In short, the opportunities in retail and leisure centres are growing, but make sure you know your market before you leap in.

Hot spots
"There's a lot of expansion at Thurrock, although that's mostly let. Victoria Centre in Belfast will be big, so will Union Square in Aberdeen. The Fort in Glasgow is interesting - it's a hybrid of retail park and sheds."
Stephen Logue, director at retail marketing consultants Business Blueprints

"Look out for areas of urban regeneration and renewal. For instance, Camberley - it's very affluent, used to be full of squaddies and was wet-led, but a big leisure scheme has been granted permission. In fact, the M3/M4 corridor should be watched. There will be major changes there in the next 10 years."
Paul Antenen, principal at management and marketing consulting practice Antenen Consulting

"King's Cross is currently the site of one of the largest regeneration projects in Europe, equivalent in scale to Canary Wharf. Regent Quarter, which completes in November, is leading the change. The £150m mixed-use scheme includes a 277-bedroom Premier Inn hotel (already open and trading), 138 new residential units (many of which are already occupied), more than 200,000sq ft of offices supported by 64,000sq ft of retail space and 16,000sq ft of restaurant/bar space.
Kate Taylor, agent for restaurant/bar/cafés, Davis Coffer Lyons

"Shepherd's Bush will be rejuvenated by the White City development, which will open in 2008. Covering 1.4 million sq ft, the scheme will deliver a new shopping, eating and drinking district to west London."
Tracey Mills, agent for restaurant/bar/cafés, Davis Coffer Lyons

The costs: high street v shopping centre On a high street, rents can typically represent 6% of sales, plus rates. In a shopping centre, however, this figure will be at least 10% of turnover, plus service charges (to cover costs such as security) and rates (about a third of rent). In a centre, therefore, operators can be looking at spending about 15% of turnover on their space.
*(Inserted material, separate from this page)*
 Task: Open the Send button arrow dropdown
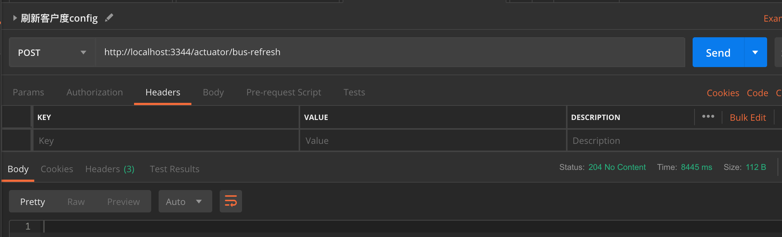coord(755,53)
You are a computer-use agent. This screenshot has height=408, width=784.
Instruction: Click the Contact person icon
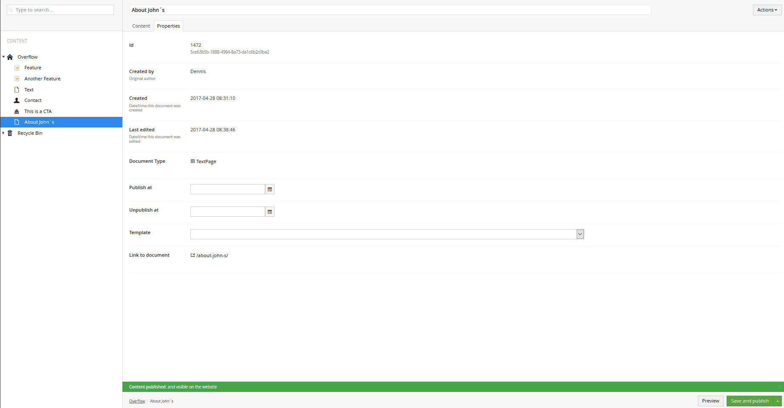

The good news, however, is that turnover in a shopping centre can be up to 2.5 times higher than on the high street, generated partly by long dwell times of up to two-and-a-half hours and visitor numbers that can top 10 million a year. Also, the landlord is keen to get a good fit so the competition is balanced. And at the end of the day, shopping centre rents do vary and are negotiable depending on estimated footfall.

It's up to you to weigh up the pros and cons. Robin Rowland, chief executive of Yo! Sushi, reckons the lower high-street rents do not compensate for the higher fit-out costs of old or difficult buildings versus the cleaner shell available in a shopping centre.

Shopping centres - bear in mind…

  • The customer profile changes at lunchtime and in the evenings.
  • You may need a cinema or other leisure attraction near by to bring in trade during the evenings.
  • Most shoppers want a good meal at a reasonable price.
  • They may have a dwell time of two-and-a-half hours, but shoppers are there to shop.
  • You need a flexible concept in terms of size and operation.